Get Poor in a Hurry

The secret to investing is the willingness to put up with pain. Avoid the destruction of throwing in the towel when the market plunges, and you've figured out most of this game. Warren Buffett said "be greedy when others are fearful," but you really don't need to be. Keep your head on straight when others are fearful like last week -- and you'll do fine. If you can put up with a ceaseless amount of nonsense in the short run, the long run will take care of itself.

So I shook my head when USA TODAY, one of the most circulated newspapers in America, wrote this on Tuesday:

Whoa, timeout.

The article says the 10% rule only applies to individual stocks. "If you're a long-term investor with a diversified portfolio," it says, "academic studies have shown it's much better to ride out the volatility."

But I still can't think of any justification for the 10% rule, especially for individual investors.

Leave aside computer trading glitches, which can push shares down by dozens of percentage points for a few minutes before rebounding a reality that by itself makes the 10% rule a highway to regretful decisions.

I asked Matt Krantz, who wrote the article, for data showing the 10% rule is superior to buy-and-hold investing.
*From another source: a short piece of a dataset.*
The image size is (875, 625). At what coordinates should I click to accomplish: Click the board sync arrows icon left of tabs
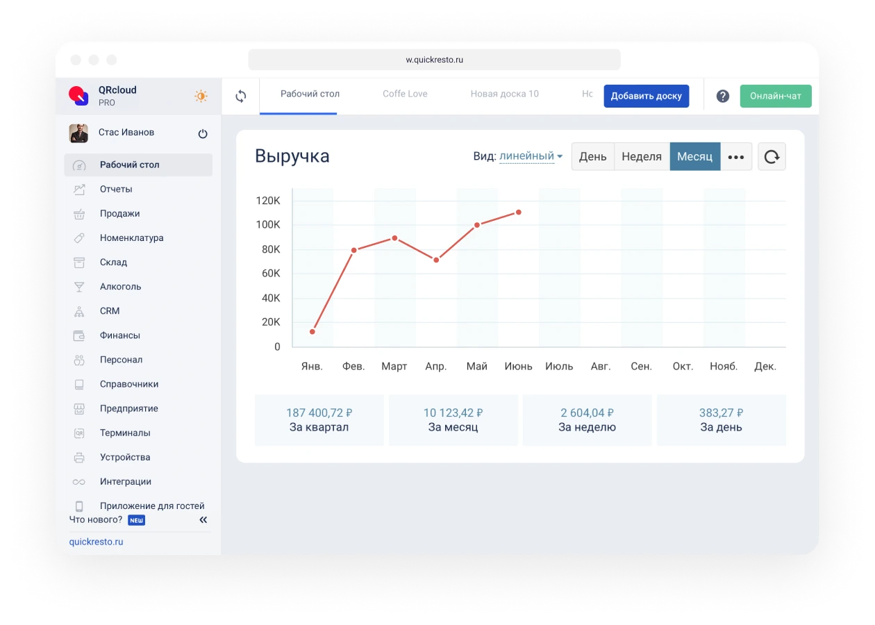click(241, 96)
He responded: "That would be a great topic for a research project!"

So, I researched it.

The Russell 3000 is an index of the largest 3,000 companies in America. It makes up 98% of the stocks you can by on the public market.
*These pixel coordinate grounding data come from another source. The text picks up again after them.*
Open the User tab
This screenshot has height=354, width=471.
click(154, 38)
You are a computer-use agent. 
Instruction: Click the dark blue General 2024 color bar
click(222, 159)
What percentage of stocks in the index have suffered at least one 10% decline in the last 10 years? Ninety-seven percent, according to data from S&P Capital IQ. So, just about all of them. In a long enough period, there are no stocks that avoid 10% declines. It's a normal part of what stocks do.

Krantz noted that the 10% rule applies to shares falling 10% below your own purchase price, not just the market falling 10% from a high. But this isn't comforting. I crunched the numbers for the S&P 500 going back to 1957. On 29.8% of days since then, you would have been 10% or more below your purchase price at some point in the next year. That rises to 44% of all days if we look at the subsequent three years.

It's far worse if you look at some popular individual stocks. Google stock is up 1,200% since it went public in 2004. But shares were 10% or more below your purchase price at some point a year later on 43% of all days during that period. Apple is up 1,600% in the last decade. But on 44% of days since then, you were 10% or more below your purchase price within a year. Amazon is up 26,000% since it went public in 1997. But 58% of days since then left you down 10% or more within a year.

The 10% rule is, in short, a surefire way to lock in losses and forgo long-term returns.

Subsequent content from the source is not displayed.